I’ve seen mobbing in use in contracting environments too, but for learning often it requires the idea of “we don’t invoice for these hours”. Some teams do their contracting work in a mob, with enlightened customers willing to pay as they see the deliveries being faster and more to the point. The main obstacle is always people. Not just customers and managers, but also the developers and testers. They “know” this won’t work without ever trying it and surely it does not work when you don’t do it.
I’m getting better at convincing managers. Developers still give me hard time. So I use other developers who have stuff to teach as my minions in taking this forward. For example, Llewellyn Falco is a developer who commands a lot of respect from other developers. Bringing him in to mob with us makes people show up to learn from him.

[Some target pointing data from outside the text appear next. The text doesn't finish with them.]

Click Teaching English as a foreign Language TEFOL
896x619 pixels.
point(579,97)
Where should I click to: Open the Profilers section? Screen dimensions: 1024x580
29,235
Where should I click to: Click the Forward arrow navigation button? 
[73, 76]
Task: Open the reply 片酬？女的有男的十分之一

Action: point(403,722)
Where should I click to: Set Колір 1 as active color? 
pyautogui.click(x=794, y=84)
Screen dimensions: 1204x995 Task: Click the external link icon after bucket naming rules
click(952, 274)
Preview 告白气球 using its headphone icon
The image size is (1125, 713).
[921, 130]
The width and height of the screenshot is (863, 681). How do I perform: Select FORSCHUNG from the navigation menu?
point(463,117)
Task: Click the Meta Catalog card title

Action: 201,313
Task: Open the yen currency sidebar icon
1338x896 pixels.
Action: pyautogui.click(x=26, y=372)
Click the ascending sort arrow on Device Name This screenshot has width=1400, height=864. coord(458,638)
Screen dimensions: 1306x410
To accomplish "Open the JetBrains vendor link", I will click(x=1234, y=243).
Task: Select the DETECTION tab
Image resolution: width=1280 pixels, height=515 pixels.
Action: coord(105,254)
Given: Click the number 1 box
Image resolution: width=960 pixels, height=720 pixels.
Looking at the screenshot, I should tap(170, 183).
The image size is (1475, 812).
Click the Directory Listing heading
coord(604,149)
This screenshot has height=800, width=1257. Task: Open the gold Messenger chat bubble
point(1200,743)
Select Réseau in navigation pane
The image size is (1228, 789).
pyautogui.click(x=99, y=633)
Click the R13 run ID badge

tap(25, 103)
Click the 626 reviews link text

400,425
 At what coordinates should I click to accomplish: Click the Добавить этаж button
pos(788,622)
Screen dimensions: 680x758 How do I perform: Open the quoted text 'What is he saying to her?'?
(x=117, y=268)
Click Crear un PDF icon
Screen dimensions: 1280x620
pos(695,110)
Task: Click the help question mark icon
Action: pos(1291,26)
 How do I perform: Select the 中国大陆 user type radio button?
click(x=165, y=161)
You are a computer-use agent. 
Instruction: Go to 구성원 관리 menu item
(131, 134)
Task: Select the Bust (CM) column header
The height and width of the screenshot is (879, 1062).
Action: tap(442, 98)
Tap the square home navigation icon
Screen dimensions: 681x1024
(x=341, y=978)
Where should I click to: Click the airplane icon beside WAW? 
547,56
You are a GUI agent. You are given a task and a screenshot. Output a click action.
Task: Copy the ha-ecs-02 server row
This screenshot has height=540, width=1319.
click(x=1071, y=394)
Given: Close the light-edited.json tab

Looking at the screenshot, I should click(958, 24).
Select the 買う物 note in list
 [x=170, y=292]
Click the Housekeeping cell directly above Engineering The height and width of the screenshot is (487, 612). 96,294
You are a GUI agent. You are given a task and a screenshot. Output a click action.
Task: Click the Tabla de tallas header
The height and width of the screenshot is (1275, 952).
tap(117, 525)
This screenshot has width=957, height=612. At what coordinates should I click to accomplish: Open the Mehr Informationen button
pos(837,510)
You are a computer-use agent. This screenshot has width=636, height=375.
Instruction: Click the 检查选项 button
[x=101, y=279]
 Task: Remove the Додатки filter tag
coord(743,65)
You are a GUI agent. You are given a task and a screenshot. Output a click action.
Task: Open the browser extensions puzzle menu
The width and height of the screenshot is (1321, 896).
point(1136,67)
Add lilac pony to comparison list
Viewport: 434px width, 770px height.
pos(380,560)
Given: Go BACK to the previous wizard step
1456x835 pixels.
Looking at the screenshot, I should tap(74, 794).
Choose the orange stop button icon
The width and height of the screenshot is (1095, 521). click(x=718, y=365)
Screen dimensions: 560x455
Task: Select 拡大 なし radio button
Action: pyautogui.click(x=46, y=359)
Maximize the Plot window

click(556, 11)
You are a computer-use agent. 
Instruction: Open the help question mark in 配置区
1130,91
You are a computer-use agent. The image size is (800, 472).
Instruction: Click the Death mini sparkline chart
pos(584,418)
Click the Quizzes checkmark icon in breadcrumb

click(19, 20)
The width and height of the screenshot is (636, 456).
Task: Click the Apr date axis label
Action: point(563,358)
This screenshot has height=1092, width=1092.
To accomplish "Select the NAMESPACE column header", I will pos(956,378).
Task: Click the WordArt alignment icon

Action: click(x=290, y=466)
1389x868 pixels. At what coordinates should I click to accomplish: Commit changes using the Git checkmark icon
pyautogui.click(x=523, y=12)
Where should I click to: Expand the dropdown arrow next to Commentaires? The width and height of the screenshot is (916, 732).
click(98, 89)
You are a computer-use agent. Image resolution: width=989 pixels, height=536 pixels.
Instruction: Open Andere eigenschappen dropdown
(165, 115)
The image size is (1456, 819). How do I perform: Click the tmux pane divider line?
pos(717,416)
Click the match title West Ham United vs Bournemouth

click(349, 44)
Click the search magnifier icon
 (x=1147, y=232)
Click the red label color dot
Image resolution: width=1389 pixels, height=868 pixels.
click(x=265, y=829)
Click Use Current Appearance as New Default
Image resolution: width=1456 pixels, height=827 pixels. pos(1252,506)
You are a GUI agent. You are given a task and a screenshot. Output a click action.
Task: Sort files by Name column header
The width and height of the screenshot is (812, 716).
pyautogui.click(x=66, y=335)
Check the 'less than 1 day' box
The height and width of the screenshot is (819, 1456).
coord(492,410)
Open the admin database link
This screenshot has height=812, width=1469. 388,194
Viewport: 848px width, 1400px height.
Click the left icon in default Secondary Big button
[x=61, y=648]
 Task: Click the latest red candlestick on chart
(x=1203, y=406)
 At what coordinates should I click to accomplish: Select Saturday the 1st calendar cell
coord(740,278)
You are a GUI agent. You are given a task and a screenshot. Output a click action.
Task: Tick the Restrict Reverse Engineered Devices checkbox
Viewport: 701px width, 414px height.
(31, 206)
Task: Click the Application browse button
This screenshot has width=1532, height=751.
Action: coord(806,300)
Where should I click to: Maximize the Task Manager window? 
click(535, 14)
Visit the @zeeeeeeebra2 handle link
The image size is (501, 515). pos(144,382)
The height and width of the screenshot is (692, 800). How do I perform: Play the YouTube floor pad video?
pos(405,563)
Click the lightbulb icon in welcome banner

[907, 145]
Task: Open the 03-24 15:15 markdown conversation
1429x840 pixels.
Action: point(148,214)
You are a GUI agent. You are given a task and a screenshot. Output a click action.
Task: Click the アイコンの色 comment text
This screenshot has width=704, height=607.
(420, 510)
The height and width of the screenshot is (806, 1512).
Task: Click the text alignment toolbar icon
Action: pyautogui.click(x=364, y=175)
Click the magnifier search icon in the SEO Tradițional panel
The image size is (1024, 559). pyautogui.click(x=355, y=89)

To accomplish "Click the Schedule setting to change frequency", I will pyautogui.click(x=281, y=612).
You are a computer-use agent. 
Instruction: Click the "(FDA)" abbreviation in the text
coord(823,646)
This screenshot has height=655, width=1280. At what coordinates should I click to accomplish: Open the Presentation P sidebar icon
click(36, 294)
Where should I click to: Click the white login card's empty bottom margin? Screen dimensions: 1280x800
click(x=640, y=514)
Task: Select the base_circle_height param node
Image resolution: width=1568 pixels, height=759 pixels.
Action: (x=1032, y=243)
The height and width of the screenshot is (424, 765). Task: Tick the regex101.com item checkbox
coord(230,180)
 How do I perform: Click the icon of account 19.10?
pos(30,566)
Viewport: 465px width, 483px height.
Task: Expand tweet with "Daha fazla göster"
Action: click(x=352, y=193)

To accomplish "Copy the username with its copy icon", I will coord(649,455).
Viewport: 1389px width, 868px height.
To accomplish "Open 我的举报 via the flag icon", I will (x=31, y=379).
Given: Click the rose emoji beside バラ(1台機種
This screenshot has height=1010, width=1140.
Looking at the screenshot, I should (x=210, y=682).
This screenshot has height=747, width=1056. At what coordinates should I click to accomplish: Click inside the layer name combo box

I have also a side job of consulting, although I do that very little. I do most of my teaching nowadays in mob format. So I show up at companies doing a two hour session with them. When we test together and they find problems on their own applications they were completely blind to, it changes things. I spent a day mobbing with a team I was considering joining (I did not - decided that they had much to learn from me and I had less to gain with that choice at that time) and we broke their “working” system in ways they never thought, and I could do this with them on day 1 without ever having seen or used their application (energy invoicing) before.
So, just get some group together and test together. Talk about what you learned and what you contributed. Celebrate both to enforce trying again.